2025年、とうとうLNTレベル1インストラクターの更新コースがアメリカでローンチされました。これに伴い、日本でも、日本のLNTインストラクター用にカスタマイズしたオンライン更新コースを2026年2月にリリースできました。資格は知識・技能の証ですので、社会状況、技術革新、研究成果が進歩すれば、当然知識・技能も変化しなければなりません。LNTで言えば、昔は穴をほっていたのに、マウンドファイヤーになったり、ベアバックだったのがベアキャニスターになったりと。最近で言ったら先住民の尊重がLNT7に加わったりと。受講者なら当然、最新の情報を求めるし、30年前の情報を押し付けられたなくないですよね。なんとなく、資格更新の役割も理解できます。
資格更新には、受益者負担の原則から受講料が発生します。年会費取られてまでなんで?今まで更新制度がなくてもやってこられたのに今更?そもそもLNTは自分で勉強すれば言い訳で、資格更新って必要?という疑問、反論、葛藤が巻き起こっているかと思います。更新云々より、そもそもLNTに資格って必要?っというコントラバーシャルイシューを、今回はLNTの資格更新を検討されている皆さんと共有できればと思います。
冒険プログラムの指導者に資格は必要か?

Scott D. Wurdinger & Tom G. Potter. (1999) Controversial Issues in Adventure Education., KENDALL/HUNT PUBLISHING COMPANY
まずは先行研究のレビューから入りましょう。これは、冒険教育に関する「意見の分かれる問題(Controcersial Issues)」についてまとめられたものです。今回の資格問題以外にも「都市で冒険教育は可能か?」「短期の冒険教育で長期的な効果が維持されるんか?」などなど、大変興味深いですよね?資格にNOを唱えるのが、冒険教育研究の第一人者サイモンプリーストというのが面白いですね。さすがに言うことに説得力があり、資格いらないかもって思ってしまいました。
YES
Jeff Boeke and David Lockett
①安全管理と品質の保証: 冒険教育はリスクを伴う活動であり、指導者の技能が安全性と質に直結するため、客観的な評価基準が必要である。
②類似する専門職との整合性: パドリング、ダイビング、救急救命士など、他の冒険活動・救助分野と同様に、類似し、ときには活動をともにする専門職との整合性を保ち、業界全体の秩序を保つ。
③「ハードスキル」と「ソフトスキル」の統合: 安全確保の技術(ハードスキル)だけでなく、参加者への介入やグループのマネジメント(ソフトスキル)についても、社会心理分野、臨床心理分野と整合性を持つ、一定のガイドラインと教育が必要である 。
④業界標準の確立: 例えば、ACCT(チャレンジコース技術協会)のような団体が設定した全国標準に基づき、測定可能で公平なトレーニングと審査を行うことで、業界全体の発展につながる。
NO
Simon Priest
①測定の限界: 対人スキル(ソフトスキル)や判断力(メタスキル)は主観的であり、数日間の訓練と試験で妥当性かつ信頼性のある評価を行うことは不可能である 。
②創造性の喪失: 厳格な基準を設けすぎると、指導者がルールに従うだけになり、英国の失敗事例のように、指導者や業界の創造性や現場の柔軟性が失われる 。
③法的・経済的な誤解: 資格が必ずしも保護者からの訴訟を免責し、保険料の減額を保証するわけではない。逆に訓練を受けることにより、「専門家としての高い注意義務」を問われ、過失のリスクが高まる。
④代替案(プログラム認定)の推奨: 指導者個人を認証するよりも、組織全体の運営基準を評価する「プログラム認定(Accreditation)」の方が、業界全体の安全と質の向上に効果的である。

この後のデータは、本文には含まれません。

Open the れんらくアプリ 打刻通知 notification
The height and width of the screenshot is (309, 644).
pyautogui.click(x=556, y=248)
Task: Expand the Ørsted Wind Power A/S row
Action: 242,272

野外指導(アウトドアリーダーシップ)の資格はあるべきか?

Bruce Martin & Mark Wagstaff. (2012) Controversial Issues in Adventure Programming., HUMAN KINETICS
こちらは私のアメリカの兄貴分、マーク・ワグスタッフの著書です。2人ともWEAの伝説的エデュケーターです。この本が出版されたときに、WEAJの設立に向けて、特にマークとの仕事の機会が多かったので、なんで似たような本をまた出したのか聞いたら、前の本のディベートは根拠が乏しく、納得がいかなかったからといったやんちゃぶり。やんちゃでこれだけの共著者を集め、本まで出したら、やんちゃも本物ですね。
YES
Micheal McGowan
①商業化への対抗: 教育が方法論に焦点を当てて「商品化」され、効率や利益が優先される中で、本来の目的である人間的成長や社会貢献を維持するための基準として資格制度が必要である。
②専門性の確立: 理論的エビデンスや教育学、人間発達学の知識を持つプロフェッショナルを資格の教育体系の中で育成することで、単なる技術の指導者ではなく、人間成長を促す指導者を育てることができる。
③大学教育との連携: 医療や工学などの他職種と同様に、4年制大学のプログラムと学位、それに対して中立的な機関が審査による認証を与えることで、産業に流入する新たな人材のキャリアパスを作ることができる。
NO
Will Hobs
①社会的ニーズの欠如: 過去35年間、資格制度が個人や団体に永続的な価値をもたらした証拠はなく、業界全体として未だ強制力はない。業界外からの規制や監視(政府による介入など)といった外部圧力が存在しない現状では、資格制度を導入する必要性が乏しい。現場では現実的に組織にあったトレーニングが行われており、公的な基準よりも組織に必要なスキルが求められる。
②リーダーシップの測定の限界:アウトドアリーダーシップには信頼、誠実、責任感といった個人的な特性や文脈に深く根ざしており、依然として曖昧な評価基準が前提とならざるを得ない。文化や社会状況によってリーダーシップが形成されるという考え方(非本質主義)に基づけば、画一的なリーダーシップの測定は不可能である。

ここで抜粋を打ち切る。